# Task description
Lines to restate from the data below: from the one containing "Screen dimensions: 1568x782" to the one containing "Given: Click the Elementor", both included. Give them again exactly, and only them.

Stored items
◇ ◇ ◇

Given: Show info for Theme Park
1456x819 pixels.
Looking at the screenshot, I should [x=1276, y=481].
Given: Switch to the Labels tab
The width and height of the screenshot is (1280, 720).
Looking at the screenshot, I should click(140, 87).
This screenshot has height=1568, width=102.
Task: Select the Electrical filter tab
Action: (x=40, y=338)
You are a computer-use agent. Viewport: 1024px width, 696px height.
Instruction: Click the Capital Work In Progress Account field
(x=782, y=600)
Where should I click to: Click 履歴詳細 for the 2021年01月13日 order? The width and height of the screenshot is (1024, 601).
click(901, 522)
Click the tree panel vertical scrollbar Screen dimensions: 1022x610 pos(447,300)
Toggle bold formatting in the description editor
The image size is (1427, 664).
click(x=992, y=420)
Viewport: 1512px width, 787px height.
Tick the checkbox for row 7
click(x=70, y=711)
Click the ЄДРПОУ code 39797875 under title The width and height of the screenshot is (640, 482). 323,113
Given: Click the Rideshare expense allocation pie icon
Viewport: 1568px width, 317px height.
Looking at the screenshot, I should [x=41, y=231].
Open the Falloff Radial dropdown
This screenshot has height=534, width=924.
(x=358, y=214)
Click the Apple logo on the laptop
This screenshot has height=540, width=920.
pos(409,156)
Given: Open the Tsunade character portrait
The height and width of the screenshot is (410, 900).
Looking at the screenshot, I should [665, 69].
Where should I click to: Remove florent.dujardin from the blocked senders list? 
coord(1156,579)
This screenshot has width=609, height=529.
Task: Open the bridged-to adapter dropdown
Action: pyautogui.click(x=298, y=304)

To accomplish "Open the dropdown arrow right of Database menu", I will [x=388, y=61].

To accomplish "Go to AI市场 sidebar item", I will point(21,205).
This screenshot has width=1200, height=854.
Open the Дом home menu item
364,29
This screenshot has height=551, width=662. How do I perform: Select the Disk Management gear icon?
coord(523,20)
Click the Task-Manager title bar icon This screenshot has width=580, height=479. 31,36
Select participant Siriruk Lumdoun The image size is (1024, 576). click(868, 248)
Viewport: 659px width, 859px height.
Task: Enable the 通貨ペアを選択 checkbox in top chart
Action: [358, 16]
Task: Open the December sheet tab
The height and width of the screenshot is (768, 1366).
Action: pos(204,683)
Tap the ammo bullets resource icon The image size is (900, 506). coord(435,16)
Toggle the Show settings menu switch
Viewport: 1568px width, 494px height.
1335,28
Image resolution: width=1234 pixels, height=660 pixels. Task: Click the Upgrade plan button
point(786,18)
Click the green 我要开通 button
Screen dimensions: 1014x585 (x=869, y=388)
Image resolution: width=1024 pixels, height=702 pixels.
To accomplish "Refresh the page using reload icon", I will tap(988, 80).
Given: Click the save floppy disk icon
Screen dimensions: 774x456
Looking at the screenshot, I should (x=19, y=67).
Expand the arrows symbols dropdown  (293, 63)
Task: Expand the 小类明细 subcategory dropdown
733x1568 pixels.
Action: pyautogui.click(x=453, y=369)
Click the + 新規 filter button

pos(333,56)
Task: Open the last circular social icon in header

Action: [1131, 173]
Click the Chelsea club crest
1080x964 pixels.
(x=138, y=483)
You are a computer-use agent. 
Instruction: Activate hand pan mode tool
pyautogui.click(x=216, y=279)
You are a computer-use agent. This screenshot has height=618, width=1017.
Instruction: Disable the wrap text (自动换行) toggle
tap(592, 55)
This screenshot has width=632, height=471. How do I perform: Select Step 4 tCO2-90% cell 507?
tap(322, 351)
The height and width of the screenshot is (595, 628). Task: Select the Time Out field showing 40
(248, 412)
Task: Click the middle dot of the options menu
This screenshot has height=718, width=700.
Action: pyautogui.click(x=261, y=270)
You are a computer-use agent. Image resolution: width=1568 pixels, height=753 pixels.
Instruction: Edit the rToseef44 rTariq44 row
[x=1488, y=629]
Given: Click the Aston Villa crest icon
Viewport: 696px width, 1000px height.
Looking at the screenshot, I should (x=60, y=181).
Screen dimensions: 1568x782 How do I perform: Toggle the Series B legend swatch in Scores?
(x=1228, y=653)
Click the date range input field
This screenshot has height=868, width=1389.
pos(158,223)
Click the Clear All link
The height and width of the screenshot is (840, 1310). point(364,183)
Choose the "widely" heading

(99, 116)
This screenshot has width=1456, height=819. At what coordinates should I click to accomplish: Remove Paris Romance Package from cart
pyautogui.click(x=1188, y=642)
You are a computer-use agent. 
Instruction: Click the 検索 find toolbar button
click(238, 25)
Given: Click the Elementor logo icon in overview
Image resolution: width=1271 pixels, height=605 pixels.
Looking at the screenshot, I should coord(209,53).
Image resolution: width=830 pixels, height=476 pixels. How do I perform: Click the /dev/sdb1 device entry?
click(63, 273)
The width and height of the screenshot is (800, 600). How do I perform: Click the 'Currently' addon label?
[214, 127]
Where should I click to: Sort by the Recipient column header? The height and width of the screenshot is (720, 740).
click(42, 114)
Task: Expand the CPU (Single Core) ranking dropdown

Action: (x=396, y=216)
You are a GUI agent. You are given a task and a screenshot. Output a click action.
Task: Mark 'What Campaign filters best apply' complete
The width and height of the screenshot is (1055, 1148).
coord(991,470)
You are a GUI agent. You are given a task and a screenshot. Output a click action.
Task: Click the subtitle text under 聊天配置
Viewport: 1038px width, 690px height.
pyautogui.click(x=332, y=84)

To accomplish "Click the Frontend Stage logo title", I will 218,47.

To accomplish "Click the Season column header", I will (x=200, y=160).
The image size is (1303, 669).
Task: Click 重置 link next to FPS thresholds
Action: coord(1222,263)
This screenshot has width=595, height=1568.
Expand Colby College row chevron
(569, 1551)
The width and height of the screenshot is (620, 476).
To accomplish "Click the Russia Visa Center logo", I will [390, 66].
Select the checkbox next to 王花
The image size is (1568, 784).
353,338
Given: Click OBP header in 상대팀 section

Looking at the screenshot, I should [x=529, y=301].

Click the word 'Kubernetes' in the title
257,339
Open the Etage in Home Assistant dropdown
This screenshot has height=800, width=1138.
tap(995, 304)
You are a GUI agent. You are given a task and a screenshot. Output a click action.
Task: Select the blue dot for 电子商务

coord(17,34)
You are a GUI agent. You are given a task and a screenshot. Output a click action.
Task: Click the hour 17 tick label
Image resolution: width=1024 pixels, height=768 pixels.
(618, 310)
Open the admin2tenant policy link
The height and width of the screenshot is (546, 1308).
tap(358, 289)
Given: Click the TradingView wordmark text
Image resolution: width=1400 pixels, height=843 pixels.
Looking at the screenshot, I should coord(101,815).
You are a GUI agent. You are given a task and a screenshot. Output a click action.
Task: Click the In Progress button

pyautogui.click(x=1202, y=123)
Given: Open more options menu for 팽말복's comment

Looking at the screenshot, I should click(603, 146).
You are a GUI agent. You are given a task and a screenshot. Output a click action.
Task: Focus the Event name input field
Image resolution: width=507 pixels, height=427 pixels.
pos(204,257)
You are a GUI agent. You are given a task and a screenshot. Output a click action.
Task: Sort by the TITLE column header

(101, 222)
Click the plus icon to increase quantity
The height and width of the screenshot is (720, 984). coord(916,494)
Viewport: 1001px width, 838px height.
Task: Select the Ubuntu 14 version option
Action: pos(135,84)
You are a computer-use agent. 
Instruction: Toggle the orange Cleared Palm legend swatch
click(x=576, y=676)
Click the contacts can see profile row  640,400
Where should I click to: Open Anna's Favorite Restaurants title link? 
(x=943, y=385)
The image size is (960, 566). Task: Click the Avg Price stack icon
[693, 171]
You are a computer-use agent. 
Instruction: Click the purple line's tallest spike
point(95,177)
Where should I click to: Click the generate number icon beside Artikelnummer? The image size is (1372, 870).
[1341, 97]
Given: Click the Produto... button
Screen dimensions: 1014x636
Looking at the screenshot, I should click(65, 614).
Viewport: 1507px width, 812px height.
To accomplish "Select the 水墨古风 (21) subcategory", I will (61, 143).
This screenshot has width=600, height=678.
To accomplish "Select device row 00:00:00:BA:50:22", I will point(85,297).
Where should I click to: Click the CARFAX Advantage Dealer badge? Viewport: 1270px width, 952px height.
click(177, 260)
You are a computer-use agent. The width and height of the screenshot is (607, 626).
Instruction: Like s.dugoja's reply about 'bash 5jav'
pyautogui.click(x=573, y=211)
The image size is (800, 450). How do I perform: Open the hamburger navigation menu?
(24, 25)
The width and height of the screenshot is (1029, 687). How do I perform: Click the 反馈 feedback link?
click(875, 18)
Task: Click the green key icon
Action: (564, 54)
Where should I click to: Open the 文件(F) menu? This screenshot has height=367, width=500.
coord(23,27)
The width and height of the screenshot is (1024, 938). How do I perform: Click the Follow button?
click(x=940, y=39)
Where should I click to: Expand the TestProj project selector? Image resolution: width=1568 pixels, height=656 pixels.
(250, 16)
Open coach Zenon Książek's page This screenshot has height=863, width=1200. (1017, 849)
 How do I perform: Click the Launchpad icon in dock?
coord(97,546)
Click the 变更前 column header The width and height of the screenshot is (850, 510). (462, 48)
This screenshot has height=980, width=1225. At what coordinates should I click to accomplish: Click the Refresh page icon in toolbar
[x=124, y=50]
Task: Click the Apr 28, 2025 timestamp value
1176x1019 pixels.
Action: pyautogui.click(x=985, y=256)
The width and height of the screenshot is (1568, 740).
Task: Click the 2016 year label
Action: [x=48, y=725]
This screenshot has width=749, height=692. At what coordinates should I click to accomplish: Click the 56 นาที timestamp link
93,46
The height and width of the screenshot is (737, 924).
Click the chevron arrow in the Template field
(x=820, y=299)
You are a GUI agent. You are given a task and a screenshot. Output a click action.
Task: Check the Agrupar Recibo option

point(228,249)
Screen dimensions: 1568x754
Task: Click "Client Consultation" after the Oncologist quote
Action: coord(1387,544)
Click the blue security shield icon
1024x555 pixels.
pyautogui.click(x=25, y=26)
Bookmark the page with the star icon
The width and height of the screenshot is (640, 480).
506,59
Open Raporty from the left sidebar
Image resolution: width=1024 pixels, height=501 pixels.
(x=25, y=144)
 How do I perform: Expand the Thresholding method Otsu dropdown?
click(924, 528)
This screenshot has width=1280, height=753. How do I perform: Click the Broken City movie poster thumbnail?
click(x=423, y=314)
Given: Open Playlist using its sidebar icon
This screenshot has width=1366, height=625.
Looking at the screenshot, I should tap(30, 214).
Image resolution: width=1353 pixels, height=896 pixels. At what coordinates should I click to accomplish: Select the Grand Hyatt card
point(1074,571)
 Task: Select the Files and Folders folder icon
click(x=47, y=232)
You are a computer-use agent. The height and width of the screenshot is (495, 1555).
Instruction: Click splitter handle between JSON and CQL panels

◇ ◇ ◇

# The completed task
Screen dimensions: 1568x782 How do I perform: Toggle the Series B legend swatch in Scores?
(x=1228, y=653)
Click the date range input field
This screenshot has height=868, width=1389.
pos(158,223)
Click the Clear All link
The height and width of the screenshot is (840, 1310). point(364,183)
Choose the "widely" heading

(99, 116)
This screenshot has width=1456, height=819. At what coordinates should I click to accomplish: Remove Paris Romance Package from cart
pyautogui.click(x=1188, y=642)
You are a computer-use agent. 
Instruction: Click the 検索 find toolbar button
click(238, 25)
Given: Click the Elementor logo icon in overview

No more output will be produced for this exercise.